David Gardner: All right, Candice. Picking up -- well, not right where we left off, but not far from it. Part of the allure of your work, for me, is that you're going back about a hundred years, or so, in each of these three books. Now, is that a coincidence? Is it your instinct? Are you trying to specialize in some way?

Candice Millard: I'm fascinated by that period in time, and I didn't set out thinking this is the time I want to write about. It's just I happened to find stories within that time. But I will admit I love it. There's something very evocative about the late 19th, early 20th century, and I feel like you can really see it, but you can also hear it, smell it, taste it. It's just sort of cinematic, itself.

But more than that, what draws me to that time is there's just a wealth of primary source material, which is what you need in any non-fiction...but I think especially in narrative non-fiction, where you're trying to make a story come alive and trying to bring the reader with you back in time. And so if you have letters, if you have diaries, journals, newspaper accounts, then you can have dialogue, and then you can have all those great, little details that do bring a story alive so you can know sort of...

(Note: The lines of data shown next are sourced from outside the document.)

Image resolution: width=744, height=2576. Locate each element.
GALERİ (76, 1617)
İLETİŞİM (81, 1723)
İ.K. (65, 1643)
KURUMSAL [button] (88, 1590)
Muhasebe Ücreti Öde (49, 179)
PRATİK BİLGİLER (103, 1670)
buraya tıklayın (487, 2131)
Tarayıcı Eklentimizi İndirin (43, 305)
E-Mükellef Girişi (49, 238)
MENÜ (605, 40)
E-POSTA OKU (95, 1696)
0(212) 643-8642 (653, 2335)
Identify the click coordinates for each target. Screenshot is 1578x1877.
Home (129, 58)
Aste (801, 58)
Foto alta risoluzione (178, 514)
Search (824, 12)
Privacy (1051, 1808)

For instance, Churchill, when he was in this camp, I found out there were some eucalyptus trees on it, so you know what it's going to smell like. And I found out, OK, they had to bathe in these little canvas tubs. And I found out what they were... They were eating this disgusting meat that they actually... That was dried meat that they actually then brought back out, the leftovers, in World War I. So all those things -- it helps you sort of experience it -- to the extent that you can. in the way that they actually did it, they were living it.